I don't know what to say, man. If I hadn't known in advance that this was a mockup I'm pretty sure that it would never have crossed my mind that it was. In fact the woodwinds do a couple things that I'd probably have found myself thinking something like, "Hmm. I wonder if midi could do that." Maybe it's a combination of the room, the mix and the performance. Whatever it is, this is the kind of "recording" I like to play to people who think that midi music still sounds obviously fake. Incidentally, I played the "real or fake" test of @DarkestShadow for half a dozen music supervisors here in Hollywood who believe they can tell the difference, and none of them scored any better than a coin toss would have.
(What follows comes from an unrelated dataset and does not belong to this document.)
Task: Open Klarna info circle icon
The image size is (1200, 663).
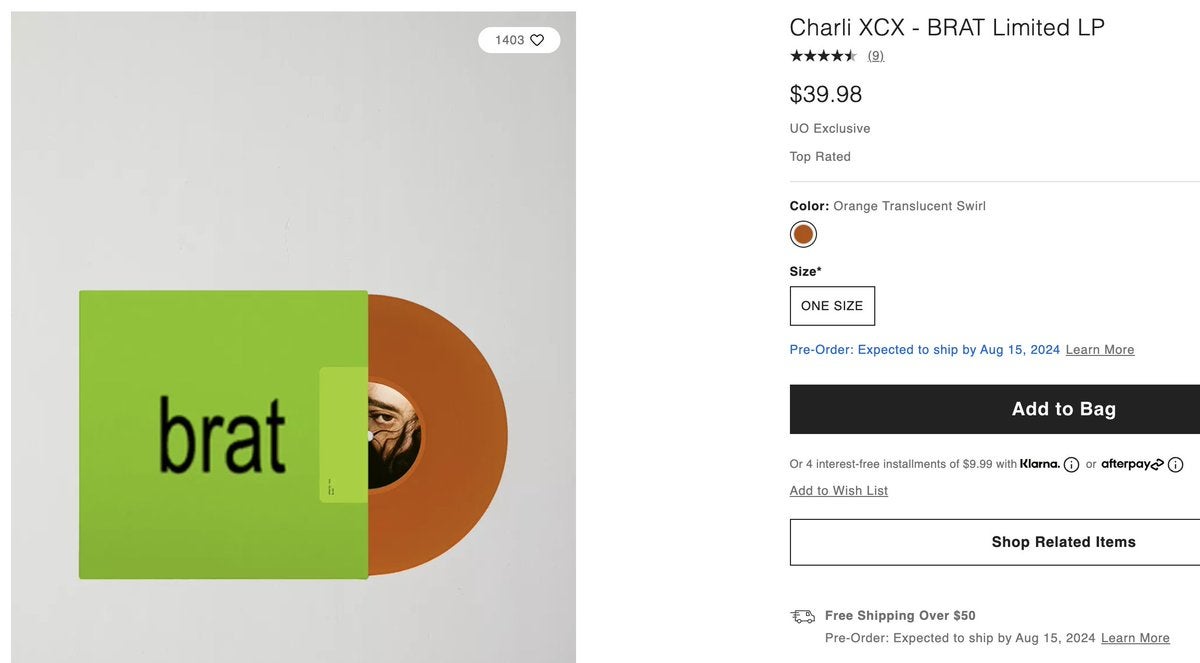Action: pos(1071,465)
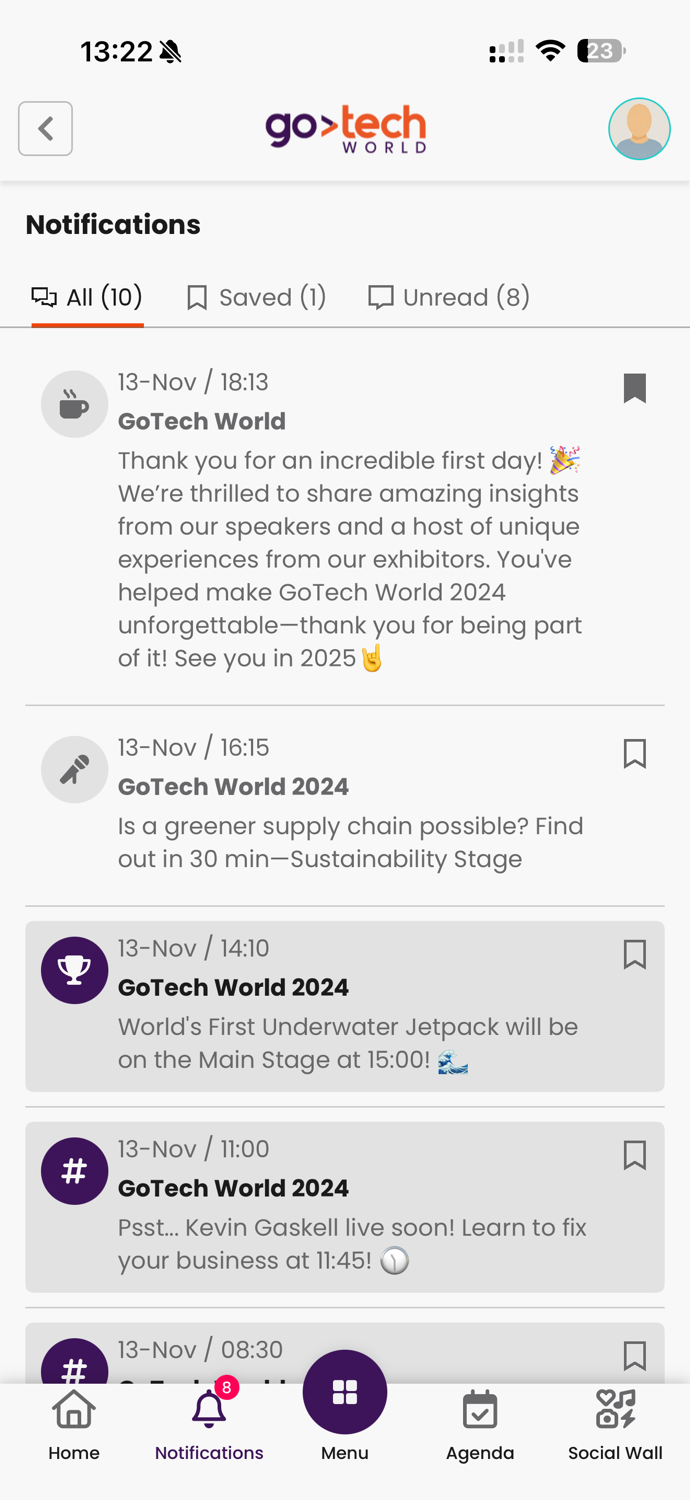Switch to the Unread notifications tab

(448, 296)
I think this piece would do the trick too.


----------



## yhomas (May 17, 2018)

Wow! The mockup and mix is right on the money for me overall--listening to the 2nd one (1st one has too much noise). I agree that there are some blending issues; close mic or solo jumps out at ~12 and 24 seconds; a funny stereo imaging shift in string note at ~50 and 56 seconds (listening on cheap headphones). Maybe punch it a bit harder on the tympani? But overall this is really impressive.


----------



## AlexanderSchiborr (May 17, 2018)

Divico said:


> Amazing mockup. Only thing I´d point out is that there is a bit too much verb for my taste, I think I´d like a bit more direct and clean.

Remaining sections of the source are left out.